Dass Mergner es übertreibt, meinten offensichtlich auch die Staatsforsten: 2012 forderten die Staatsforsten Mergner auf, 1.300 potentielle Biotopbäume “umzulegen”, Mergner wollte höchstens 220 opfern. ((Ein Forstmann steht im Walde …, SZ vom 18. Oktober 2012))

An zu niedrigen Preisen wird die Ausbeutung des Waldrestholzes gewiss nicht scheitern.

Zu 2. Technik und Vollbaumnutzung

Auch die Technik für die intensive Ausbeutung des Waldrestholzes ist vorhanden: Neben Harvestern handelt es sich um Mobilhacker. Wie ein mobiler Baumhacker funktioniert, zeigt ein Ausschnitt aus der Dokumentation des Bayerischen Rundfunks “Energie aus dem Wald” ab Minute 10. Er verarbeitet in nur einer Stunde 100 m3 Holz zu Hackschnitzeln. Der Film zeigt, dass sämtliches Reisig und Kronenholz zerhackt wird.  Josef Irlacher kann mit seinem Hacker HEM 561 Z der Firma Jenz aber nicht nur Äste und Reisig, sondern auch sägefähiges Stammholz bis zu 56 cm Dicke zerhacken:

Irlacher fasst in schnörkelloser Sprache zusammen, was “intensive Waldrestholznutzung” bedeutet:

“Was früher im Wald verfault ist, wird jetzt alles hinaus gezogen und alles gehackt.” ((Energie aus dem Wald, Minute 13:20))

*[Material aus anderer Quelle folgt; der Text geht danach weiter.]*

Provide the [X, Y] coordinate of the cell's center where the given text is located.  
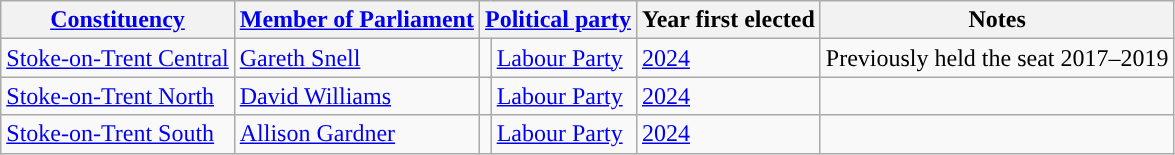
Stoke-on-Trent North [118, 96]
Stoke-on-Trent South [118, 134]
Gareth Snell [356, 58]
Year first elected [728, 20]
Previously held the seat 2017–2019 [997, 58]
Member of Parliament [356, 20]
Constituency [118, 20]
Stoke-on-Trent Central [118, 58]
Allison Gardner [356, 134]
Political party [558, 20]
David Williams [356, 96]
Notes [997, 20]
Output the (x, y) coordinate of the center of the cell containing the given text.  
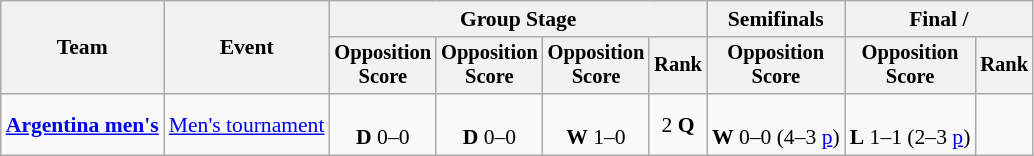
Argentina men's (82, 124)
L 1–1 (2–3 p) (910, 124)
Group Stage (518, 19)
Team (82, 48)
Final / (939, 19)
W 0–0 (4–3 p) (776, 124)
2 Q (678, 124)
Event (247, 48)
Semifinals (776, 19)
W 1–0 (596, 124)
Men's tournament (247, 124)
Locate the cell with the specified text and output its [x, y] center coordinate. 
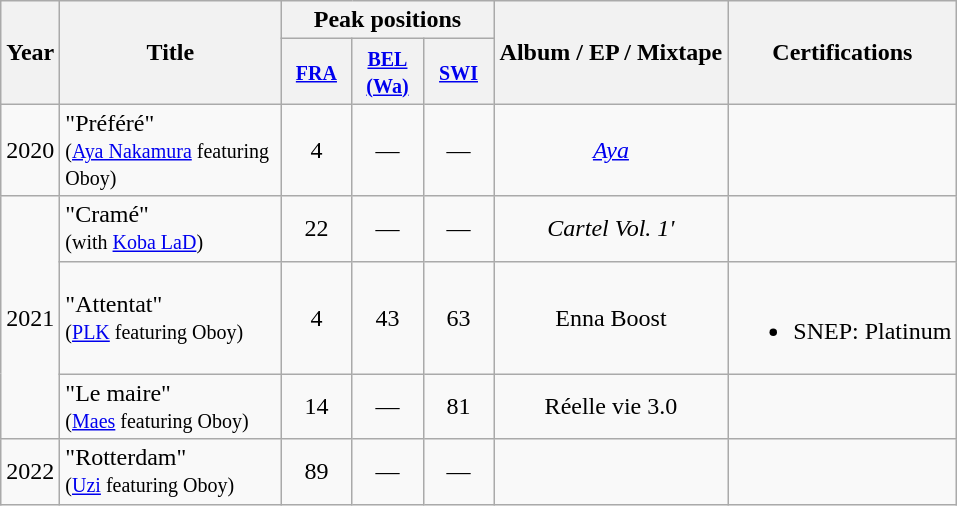
"Rotterdam"(Uzi featuring Oboy) [170, 472]
2020 [30, 150]
2022 [30, 472]
BEL(Wa) [388, 72]
43 [388, 318]
Cartel Vol. 1' [611, 228]
Peak positions [388, 20]
63 [458, 318]
"Cramé"(with Koba LaD) [170, 228]
2021 [30, 318]
22 [316, 228]
"Attentat"(PLK featuring Oboy) [170, 318]
Album / EP / Mixtape [611, 52]
Certifications [842, 52]
89 [316, 472]
Enna Boost [611, 318]
FRA [316, 72]
Aya [611, 150]
14 [316, 406]
SWI [458, 72]
SNEP: Platinum [842, 318]
"Préféré"(Aya Nakamura featuring Oboy) [170, 150]
81 [458, 406]
"Le maire"(Maes featuring Oboy) [170, 406]
Year [30, 52]
Title [170, 52]
Réelle vie 3.0 [611, 406]
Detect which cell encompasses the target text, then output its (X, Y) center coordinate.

Auch an der Technik wird die Ausbeutung des Waldrestholzes nicht scheitern.

Zu 3: Waldbesitzer und Vollbaumnutzung

Viele private Waldbesitzer haben den Willen, das Waldrestholz zu nutzen. Und sie reden Tacheles und maskieren ihre Absichten nicht mit Fachchinesisch:

“Das ist alles eigenes Holz, ja, das anfällt. Es ist allein schon – wir haben ca. 6 ha Holz – allein schon bei der Jungwaldpflege, Durchforstung, da fällt so viel Material an. Oder auch bei der Hackschnitzelheizung kann man halt dann alles verwenden, kleine Äste, wo es sich nicht rentieren würde, da Scheite draus zu machen. Und das ist halt das Schöne daran! Gerade natürlich, wenn man ein Bauernhaus hat, braucht man verdammt viel. Deswegen jetzt mit Öl – ich schätze, dass wir 10.000 l Heizöl brauchen würden. Und vom Wirtschaftlichen her: Man hat das Holz, dann nutzt man es auch.” ((Energie aus dem Wald, BR 2014, Minute 12:24))

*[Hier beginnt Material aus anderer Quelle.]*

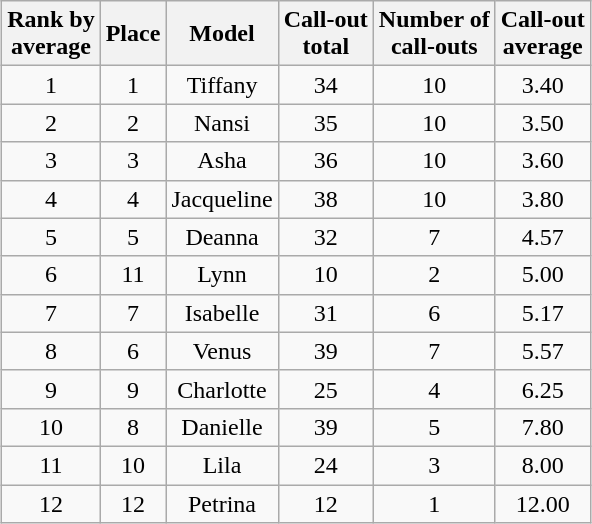
3.40 (542, 85)
38 (326, 199)
Isabelle (222, 313)
4.57 (542, 237)
Charlotte (222, 389)
Lila (222, 465)
7.80 (542, 427)
Number ofcall-outs (434, 34)
12.00 (542, 503)
6.25 (542, 389)
Nansi (222, 123)
Danielle (222, 427)
3.50 (542, 123)
36 (326, 161)
Tiffany (222, 85)
35 (326, 123)
Place (133, 34)
Call-outtotal (326, 34)
24 (326, 465)
3.80 (542, 199)
3.60 (542, 161)
Petrina (222, 503)
Call-outaverage (542, 34)
Asha (222, 161)
31 (326, 313)
Lynn (222, 275)
34 (326, 85)
Deanna (222, 237)
Venus (222, 351)
32 (326, 237)
Jacqueline (222, 199)
5.00 (542, 275)
Rank byaverage (51, 34)
25 (326, 389)
8.00 (542, 465)
5.17 (542, 313)
Model (222, 34)
5.57 (542, 351)
Capture the cell that displays the provided text and extract its [X, Y] central coordinate. 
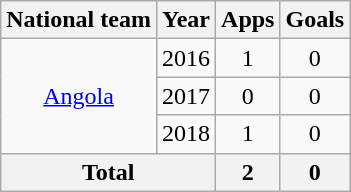
2017 [186, 96]
Total [108, 172]
Year [186, 20]
Angola [79, 96]
2 [248, 172]
Goals [315, 20]
National team [79, 20]
Apps [248, 20]
2018 [186, 134]
2016 [186, 58]
Search for the cell housing the specified text and yield its [X, Y] center coordinate. 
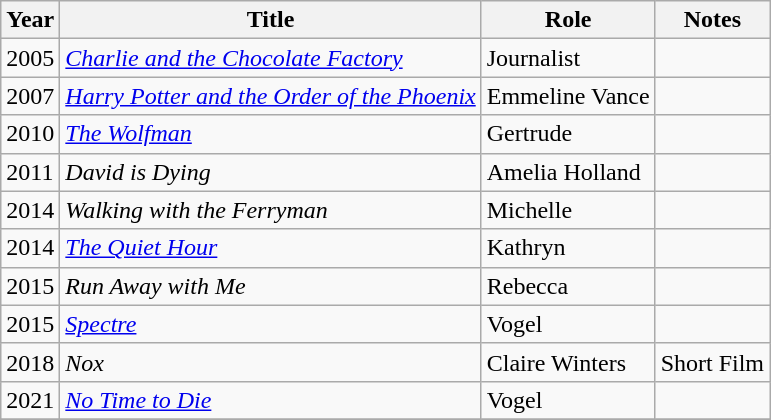
Spectre [270, 324]
2021 [30, 400]
Notes [712, 20]
Amelia Holland [568, 172]
Nox [270, 362]
2011 [30, 172]
2018 [30, 362]
2010 [30, 134]
Gertrude [568, 134]
Rebecca [568, 286]
No Time to Die [270, 400]
Emmeline Vance [568, 96]
Kathryn [568, 248]
Claire Winters [568, 362]
The Quiet Hour [270, 248]
David is Dying [270, 172]
Title [270, 20]
2007 [30, 96]
Year [30, 20]
2005 [30, 58]
Charlie and the Chocolate Factory [270, 58]
Walking with the Ferryman [270, 210]
The Wolfman [270, 134]
Journalist [568, 58]
Role [568, 20]
Run Away with Me [270, 286]
Michelle [568, 210]
Short Film [712, 362]
Harry Potter and the Order of the Phoenix [270, 96]
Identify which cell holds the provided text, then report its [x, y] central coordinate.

Man achte auf die Wortwahl: Der Bauer hat nicht 6 ha Wald, er hat 6 ha Holz. Früher wäre es ihm im Traum nicht eingefallen, den Jungwald zu pflegen. Und wenn doch, dann wäre es ohne Harvester und noch früher ohne Motorsäge eine elendige Knochenarbeit gewesen. Und niemand wäre auf die Idee gekommen, dünne Äste zu verfeuern. Früher als das Öl noch billig und die Hackschnitzelheizung nicht staatlich subventioniert war, wäre der Bauer stolz auf seine saubere und bequeme Ölheizung gewesen.

Nicht nur die privaten Waldbesitzer erliegen der Brennholzgier. Die staatlichen Forstverwaltungen bilden vielerorts die Speerspitze bei der intensiven Waldrestholznutzung. Peter Wohlleben nennt den Grund:

“Die zusätzliche Biomasse […] soll auch helfen, die Einnahmesituation der Forstverwaltungen zu verbessern und die Forderungen nach dem Abbau von Beamtenstellen verstummen zu lassen.” ((S. 50))

An den Waldbesitzern wird die Plünderung der letzten Reserven des Waldes auch nicht scheitern.